For the next hour, Jonathan watches football as William Caine snores beside him. Just as Jonathan's ready to call it a day, after Michigan stops Ohio State at the two, his father shows signs of coming to life. First there's a gargling noise, followed by a loud hack, and then his eyes slowly open.

“Hiya, Dad,” Jonathan says. “How are you?”

His father blinks.

“It's Jonathan.”

“I know,” his father croaks.

“Here, have some water.”

Jonathan takes the pitcher on the bedside table and fills the Styrofoam cup sitting beside it. For a moment he thinks he'll have to hold it to his father's lips, but then his father takes the cup out of Jonathan's hands.

His grasp is less than steady, but he nonetheless manages to take a sip without spilling it. The cup's return trip to the table has a rockier landing, but it touches down without falling over.

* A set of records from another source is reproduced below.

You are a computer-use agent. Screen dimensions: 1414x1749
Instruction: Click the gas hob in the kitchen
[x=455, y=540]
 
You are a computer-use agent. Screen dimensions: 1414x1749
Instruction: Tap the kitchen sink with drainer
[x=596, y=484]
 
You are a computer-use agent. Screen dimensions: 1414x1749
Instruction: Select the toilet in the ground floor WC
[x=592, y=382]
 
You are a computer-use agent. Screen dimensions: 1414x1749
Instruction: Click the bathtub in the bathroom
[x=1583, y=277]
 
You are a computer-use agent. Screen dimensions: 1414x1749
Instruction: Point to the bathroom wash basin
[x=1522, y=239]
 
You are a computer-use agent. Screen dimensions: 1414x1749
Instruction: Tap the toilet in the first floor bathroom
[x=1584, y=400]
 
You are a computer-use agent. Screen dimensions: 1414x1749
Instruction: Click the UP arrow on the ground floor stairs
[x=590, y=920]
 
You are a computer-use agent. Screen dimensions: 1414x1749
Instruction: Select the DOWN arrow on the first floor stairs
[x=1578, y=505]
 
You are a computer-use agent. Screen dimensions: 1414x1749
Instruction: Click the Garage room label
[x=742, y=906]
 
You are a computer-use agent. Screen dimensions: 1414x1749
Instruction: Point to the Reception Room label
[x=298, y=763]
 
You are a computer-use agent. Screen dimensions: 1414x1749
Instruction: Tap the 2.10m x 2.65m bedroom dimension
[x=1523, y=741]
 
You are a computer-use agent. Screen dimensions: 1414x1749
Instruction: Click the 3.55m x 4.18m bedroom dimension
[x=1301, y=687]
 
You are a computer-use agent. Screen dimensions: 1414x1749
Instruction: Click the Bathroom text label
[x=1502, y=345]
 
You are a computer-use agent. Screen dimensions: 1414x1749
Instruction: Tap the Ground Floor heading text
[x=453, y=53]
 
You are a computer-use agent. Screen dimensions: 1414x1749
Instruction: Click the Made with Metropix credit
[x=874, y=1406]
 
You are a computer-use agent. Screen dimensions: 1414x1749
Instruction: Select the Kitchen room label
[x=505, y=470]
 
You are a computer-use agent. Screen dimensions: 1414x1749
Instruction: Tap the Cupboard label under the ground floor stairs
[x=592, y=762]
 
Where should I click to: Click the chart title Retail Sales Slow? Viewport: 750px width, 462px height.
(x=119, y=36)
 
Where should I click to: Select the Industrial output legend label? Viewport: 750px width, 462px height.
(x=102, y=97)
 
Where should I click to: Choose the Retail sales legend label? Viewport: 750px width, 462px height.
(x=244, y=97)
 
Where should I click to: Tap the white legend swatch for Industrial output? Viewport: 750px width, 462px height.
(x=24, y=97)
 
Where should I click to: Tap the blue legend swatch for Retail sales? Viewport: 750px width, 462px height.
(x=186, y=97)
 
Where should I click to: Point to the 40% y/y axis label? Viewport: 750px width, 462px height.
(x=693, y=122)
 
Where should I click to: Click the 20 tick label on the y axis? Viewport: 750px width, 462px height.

“Why are you here?” his father asks.

It's more than a fair question. When his mother was alive, Jonathan's parental contact—which even then amounted to little more than monthly phone calls—was confined to his mother, with his father listening on the other extension, but not saying much besides hello and good-bye.

Since his mother's funeral, Jonathan had been even more distant, such that the most accurate description of his paternal relationship would be that they were just shy of being estranged. He hadn't visited, and they'd spoken only a handful of times over the phone, and those conversations followed a nearly identical script:

Jonathan: How are you doing, Dad?

Dad: Still here. How's everything with you?

Jonathan: Good.

Dad: Any plans to come see your old man?

Jonathan: Sorry, but work's crazed now. Maybe next month.

Dad: Okay. 'Bye now.

The first response that pops into Jonathan's head to his father's query as to why he's visiting now, after all this time, is sarcastic—
Nice to see you, too, Dad.
The second one is a lie—
Because I missed you.
He goes with the bronze-medal answer.

“I'll be visiting a lot more from now on, Dad. I'm going to stay at the house for a little while.”

“Your mother will be happy about that.”

Jonathan searches his father's face for some tell that he meant the comment facetiously, but he looks serious as a heart attack.

“Mom's dead. Don't you remember?”

Jonathan's father offers only a shrug. If he had forgotten, the news of his wife's passing appears not to be all that distressing.

“Tonight is my twenty-fifth high-school reunion,” Jonathan says to change the subject to something grounded in reality.

“That's nice.”

“I hope so. Remember Brian Shuster? I'm not sure if he'll be there, but I'm hoping he will be.”

Jonathan had read somewhere that people with dementia have an easier time recalling distant memories. Perhaps his father remembered Brian, who had been Jonathan's inseparable best friend throughout the 1980s, more clearly than the fact his own wife had died this past March.

Jonathan's reference to Brian Shuster, however, is met with a blank stare. He might as well be speaking Chinese.